Sebelumnya aku perlu mengaku kalau sebenarnya aku cukup kesulitan untuk menulis review tentang seberapa bagusnya buku ini. Aku ingin menuliskan poin-poin penting yang ada di dalam buku ini karena siapa tahu orang-orang yang masih ragu untuk membaca buku ini bisa lebih terbantu. Sayangnya, aku merasa semua poin di buku ini tuh penting 🤣🤣 Jadi yah.. maafkan aku kalau review ini akan terasa tidak habis-habis dibaca saking panjangnya 🙊🙈

Buku ini dibagi menjadi 3 bagian dan aku akan mencoba menjabarkan inti dari masing-masing bagian dengan sejelas mungkin.

Bagian A: Umbi, Serambi, Bahari

Di bagian ini, aku diajak untuk mengenal lebih dalam setiap lapisan dalam diri yang ku miliki serta melihat kembali peran-peran yang melekat dalam diriku. Bagian ini adalah bagian yang terasa paling dekat buatku karena aku pun sering mengalami keresahan dan kebingungan (atau istilah dalam buku ini adalah disonansi kognitif) yang juga sempat di alami Kak Afu. Kadangkala peran atau label yang melekat pada diriku bisa terasa sangat membebani dan membuatku overwhelmed dengan segala ekspektasi yang termuat di dalamnya dan kurasa banyak pembaca lain yang juga akan merasa relate dengan bagian ini. Tentu saja tidak ada orang yang sempurna dan tidak ada orang yang harus sempurna dan penting bagi kita untuk mengetahui cara untuk mengemban peran atau label itu dalam ketidaksempurnaan yang kita miliki dan menemukan esensi dari "menjadi" dalam ketidaksempurnaan itu.

"Pemahaman baru terhadap "diri" sebagai kumpulan proses, pengalaman, label, identitas, maupun peran-peran tersebut bisa sangat memerdekakan. Mereka semua adalah aku, tapi untuk bisa Menjadi dan berpikir dengan jernih, aku mengizinkan diriku untuk memulai dari "diri" di lapisan terdalam dan melepaskan tanggung jawab yang bersifat membebani atau harapan-harapan yang datang dari lapisan-lapisan tambahan."

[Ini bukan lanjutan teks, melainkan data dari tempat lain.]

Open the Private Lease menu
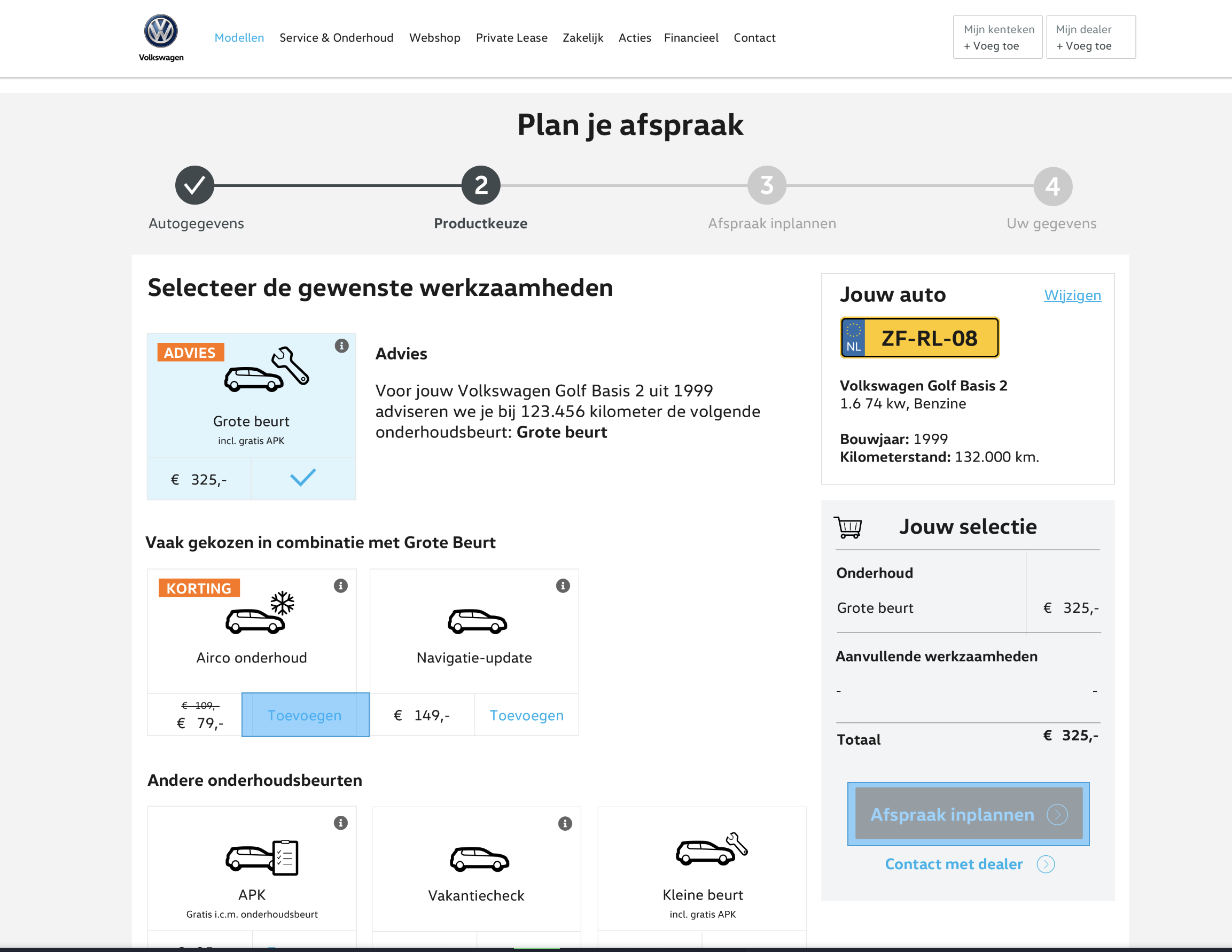Viewport: 1232px width, 952px height. (x=511, y=38)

Di bagian A ini, Kak Afu juga menyuguhkan beberapa teknik yang bisa menjadi alat kita untuk berpikir lebih kritis terhadap hal-hal yang terjadi di sekitar kita dan tentu bisa menjadi alat untuk membuka lapisan-lapisan diri kita. Yang paling ku suka adalah ketika Kak Afu menjelaskan tentang cara "melihat masalah dari atas balkon". Bayangkan kita sedang mengikuti sebuah pesta dan terjun ke lantai dansa. Di lantai dansa itu kita akan melihat diri kita dan orang-orang di samping kiri kanan kita berdansa tapi kita tidak tahu apa yang sedang terjadi di ujung lain lantai dansa itu. Dengan kata lain, "di lantai dansa" sudut pandang kita terbatas. Lain halnya jika kita naik ke atas balkon, kita bisa melihat semua orang dari "kacamata" yang lebih lebar. Kita tahu apa yang terjadi di tengah lantai dansa, kita tahu apa yang sedang di lakukan orang di sudut lantai dansa yang lain, dan lain-lain. Dengan cara itu, perspektif kita jadi lebih luas.

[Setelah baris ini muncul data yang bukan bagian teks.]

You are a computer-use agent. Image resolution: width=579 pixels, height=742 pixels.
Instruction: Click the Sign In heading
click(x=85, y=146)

Tapi, apakah setelah kita menguasai kemampuan berpikir kritis maka kita akan menjadi orang yang gemar mengkritik setiap hal? Kak Afu menjelaskan bahwa berpikir kritis itu tidak berbahaya seperti yang orang lain kira.

"Berpikir kritis bukan tentang menjadi kritikus, apalagi secara tidak konstruktif. Turunan dari berpikir kritis justru adalah kemampuan berempati. Ketika berpikir secara lebih sistematis, kita juga melatih kepekaan terhadap apa yang dirasakan dan dipikirkan oleh orang lain, baik lawan bicara maupun pihak lain yang terdampak oleh isu yang sedang dibahas. Karena itu, dalam menyampaikan masukan, melakukannya dengan empatik adalah bagian tak terpisahkan dari berpikir kritis."

Ada kalimat yang mengatakan, "listen to understand, don't listen to reply" dan ku rasa kalimat itu adalah kalimat yang sungguh tepat untuk menggambarkan apa sebenarnya berpikir kritis itu. Dengan berpikir kritis, kita bisa memahami lebih dalam suatu konteks yang sedang dibahas dan memahami hal itu bisa membuat kita punya rem untuk tidak menghakimi orang lain dengan apa yang kita percaya adalah suatu kebenaran.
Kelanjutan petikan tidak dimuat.